La investigación sobre el presunto caso de agresión sexual denunciado por una agente y que ha llevado a la dimisión del exdirector adjunto operativo de la Policía Nacional, José Ángel González, pivota sobre un audio del momento de los hechos que enfrenta las versiones de la denunciante y el que fuera 'número dos' del cuerpo policial.
Ambos prestaron declaración este martes durante más de tres horas ante el juez David Maman, titular del Juzgado de Violencia sobre la Mujer número 8 de Madrid, en un interrogatorio marcado por la reproducción fragmentada de ese audio. Según ha podido saber El Independiente, el investigado ha reconocido su voz y la integridad de la grabación, aunque ha ofrecido explicaciones alternativas sobre los sonidos que en ella se escuchan.
Los hechos tuvieron lugar el 23 de abril de 2025, en la cocina de la vivienda del exDAO. Allí, según recoge la querella, González inició un acercamiento físico de carácter sexual que la agente rechazó "de forma verbal, expresa y continuada". Pese a ello, relata que el entonces máximo responsable operativo de la Policía habría bloqueado su salida y continuado con una conducta agresiva que terminó, presuntamente, en una agresión sexual con penetración.
El audio reproducido en Sala este martes se remonta al momento de los hechos.

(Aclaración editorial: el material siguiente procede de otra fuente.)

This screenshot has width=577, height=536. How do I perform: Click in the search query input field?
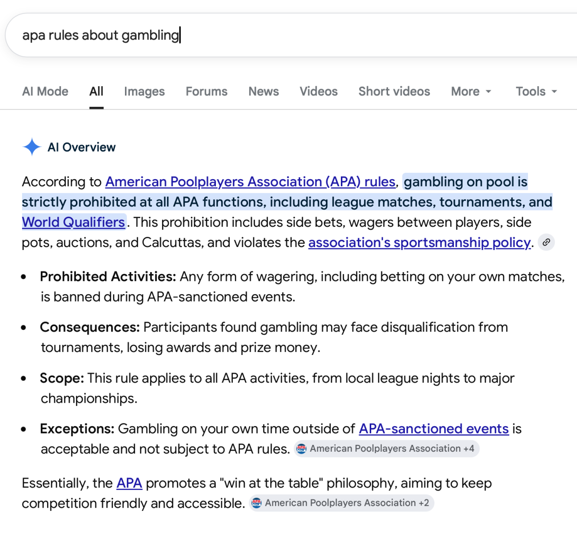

Durante su turno, el exmando policial fue interpelado por el sonido de una cremallera que se escuchaba en la grabación, pero negó que proviniera de su pantalón. Ante esta negativa, el instructor respondió: "Pues yo sí que la he escuchado".
Según ha podido saber este medio, la defensa del propio exDAO señaló entonces que la agente portaba una "riñonera muy grande" donde guardaba su arma reglamentaria y su teléfono móvil. Así, la longitud del sonido percibido en la grabación llevó al juez a matizar que se escuchaba una cremallera "muy larga", un detalle que ahora se deberá dilucidar para determinar si corresponde al pantalón del investigado o al accesorio de la funcionaria.
El sonido del grifo
Precisamente, otro eje de la declaración fue el agua corriente que se escucha en el audio. Tras ser preguntado por la Fiscalía, González explicó que estaba enjuagando unas copas de cerveza bajo el grifo. Según su versión, las limpió y dejó al lado del fregadero. "Como todo español, se lavan las copas después de la cerveza", ha apostillado el exmando, según ha podido confirmar este periódico.

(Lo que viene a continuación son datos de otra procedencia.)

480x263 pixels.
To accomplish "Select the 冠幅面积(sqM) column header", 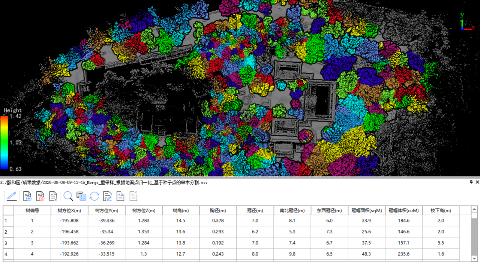I will click(366, 210).
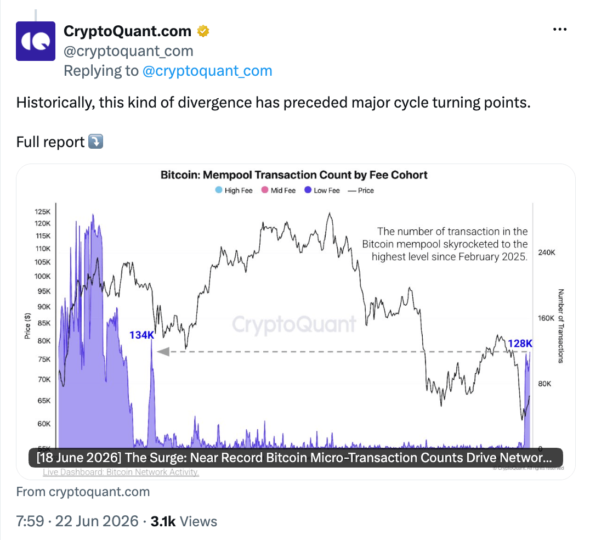The height and width of the screenshot is (540, 590).
Task: Click the 3.1k Views count
Action: coord(184,521)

No obstante, la querella de la denunciante relata que el sonido de ese grifo coincidiría con el momento en que el exDAO se lavó las manos tras una de las presuntas agresiones sexuales descritas.

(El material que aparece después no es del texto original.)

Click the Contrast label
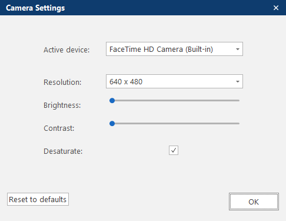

Un interrogatorio "de más de 300 preguntas"
A la salida de los juzgados, el abogado de la presunta víctima, Jorge Piedrafita, calificó la declaración como "dura y difícil" para su representada, tras someterse a un interrogatorio "de más de 300 preguntas" a las que respondió "con enorme veracidad".
Por su parte, González declaró ante los medios que "por fin" ha podido dar su versión y "demostrar su inocencia". "Muchos me han condenado sin ninguna prueba, porque la prueba principal es el audio. Esperemos que los hechos se puedan esclarecer con él", subrayó. Así, su defensa sostiene que la relación fue consentida y que en ningún momento se impidió a la agente abandonar la vivienda.
Tras la vista, el magistrado ha rechazado imponer la prohibición de comunicación solicitada por la presunta víctima. El auto razona que González ya no ostenta su cargo de máxima autoridad policial y que no ha habido contacto entre ambos desde el pasado julio, por lo que no aprecia riesgo de que se pueda producir "ningún tipo de presión" sobre la querellante.
Esta decisión será recurrida por la defensa de la agente, que tilda de "sorprendente" la resolución dado que la agente vive con escolta policial "las 24 horas" tras la filtración de su identidad. Esta medida le fue ofrecida la subdirectora general de Recursos Humanos y Formación de la Policía Nacional, Gemma Barroso, que asumió de forma provisional las funciones de DAO hasta el nombramiento del comisario principal José Santafé Arnedo, que inició su mandato el 13 de marzo.
Justamente, el abogado de la víctima solicitó esta semana en un escrito remitido al juzgado la apertura de una pieza separada para esclarecer cómo se difundieron su nombre y apellidos cuando el procedimiento se encontraba bajo reserva, al considerar que pudo producirse un delito de revelación de secretos y una vulneración del secreto sumarial.
Según la defensa, varios medios publicaron documentación del proceso el mismo día en que la representación legal del exDAO presentó un escrito en el que figuraban los datos de la denunciante, lo que supuso una "grave intromisión en su privacidad, seguridad e integridad".